A Test Proposed to Measure Vitamin B 1 Saturation in Humans

A test designed to measure the individual patient's saturation with respect to Vitamin Bi would have a wide clinical application. Experiments have been carried out in an attempt to develop such a procedure. The validity of such a test depends upon, among other things, the accuracy of the method of assay for the Vitamin B₁. The assay methods fall into two categories—chemical and biological. The chemical methods on the whole are specifically for pure thiamin. Among the biological methods the Schultz, Atkins and Fry technic which employs the rate of fermentation of glucose by a yeast is the most suitable for clinical investigation.
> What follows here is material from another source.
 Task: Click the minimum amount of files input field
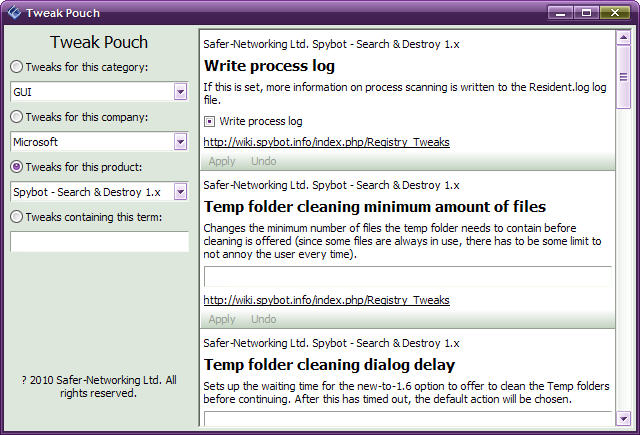pos(407,277)
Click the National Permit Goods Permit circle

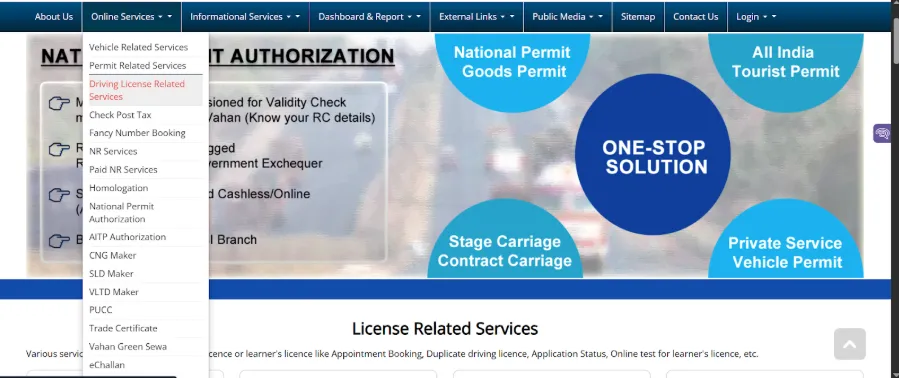coord(512,62)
This method measures not only the thiamin but the pyrimidines as well. The pyrimidines present in the urine may be considered for practical purposes as originating from the members of the B complex. The actual test in its present form employed in this laboratory is summarized as follows:

Patients were injected with 1 mg of thiamin hydrochloride intramuscularly in the fasting state. The urine was collected for a 4-hour period following the injection. The Vitamin B₁ activity of this collected urine was assayed by means of the Schultz, Atkins and Fry yeast fermentation method. Fig. 1 shows the tabulation of the results of the test on 349 unselected patients. The distribution curve of the results indicates that an excretion of 180 gammas or more in the 4-hour period represents the average normal. Patients excreting less than 180 gammas may be considered as below average saturation. This group of patients represents the population of hospitals and dispensaries and cannot be considered a representative cross section of the population. Fig. 2 shows the tolerance test on 35 normal, healthy students, instructors and physicians.